When visitors come into New Zealand, the majority fly into Mangere Airport in Auckland. On route into the city, they are driven through a mix of road works and suburban sprawl. Our housing and commercial architecture is often best described as temporary. How many buildings constructed over the last fifty years in Auckland do you remember, let alone wish to protect into the future? There aren't many. Off the top of my head I can think of the West Plaza which has a style that endures. I also like the new NZI Centre on Fanshawe Street and the striking Ironbank Building on K'Road. And you’d have to say the Sky Tower makes our skyline stand out. The city as a whole however is missing a constant theme and regular structure. Because of our low cost and quick return mentality, our developments often look past their use-by date shortly after construction.

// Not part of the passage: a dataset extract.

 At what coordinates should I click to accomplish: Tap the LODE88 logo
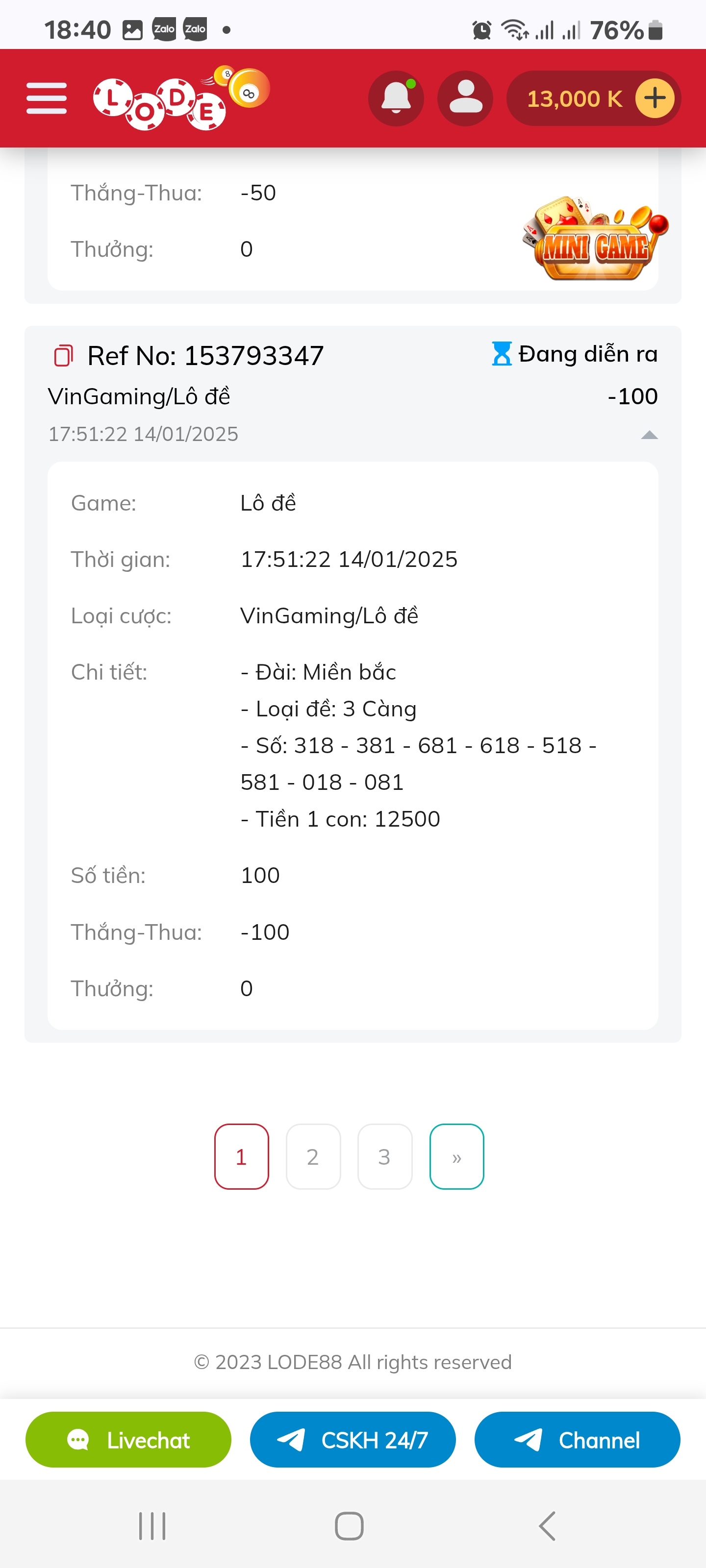pos(181,98)
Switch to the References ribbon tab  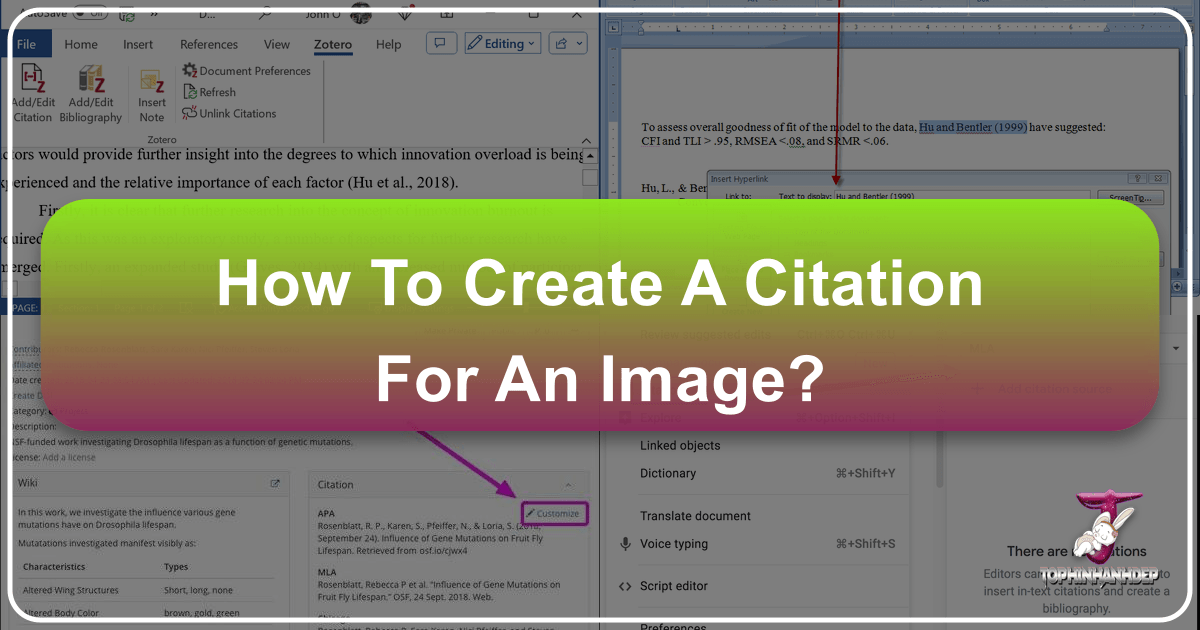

Auckland is on a superb geographic site, but as a designed human environment it lacks the recognisable factor apparent in the most aesthetically pleasing cities around the world. And, like commercial brands, we shouldn’t underestimate the knock-on effect of aesthetically pleasing visuals.
 
My real point here is that we need to consider the longevity of our design decisions. We should never forget to ask the question of our designs, how will this age? Does this billboard, building or business signage enhance or deter from our environment? Rather than asking how cheaply we can produce something or how loudly our designs can shout, we should be asking - do we need to produce this at all? How do we create something of better quality that people will really value and want to retain going forward?
 
In a roundabout way, this relates to Auckland's ongoing, embarrassing Queens Wharf debate, which really does illustrate New Zealand's often unfortunate way of doing things. It is decided that to be fair to everyone, there should be an open competition to design an outstanding world class, iconic scheme for the wharf and ‘party central’. Then the architects who have contributed their massive inputs of time and associated costs for free, get told that we can't afford their grandiose ideas or that their entries are not worthy. Once again, politics gets in the way of the long-term public good. We have great creative minds in New Zealand, the equal of anywhere else on the globe. What we don't have is deep pockets or a ready appreciation of what great design can achieve. This rings true across all sectors, not just public infrastructure. Outside of the design ghetto, we need to better communicate the lasting impression created by quality and appropriate design that sticks to a central theme. It doesn’t matter whether it’s a city or an FMCG product, the same principle applies.
 
This all comes back to the importance of doing one thing and doing it well. As designers or architects, we may have many messages to get across or ideas to use. But we should always remember that sticking to one overarching theme is what works best for all communicators, and that includes us.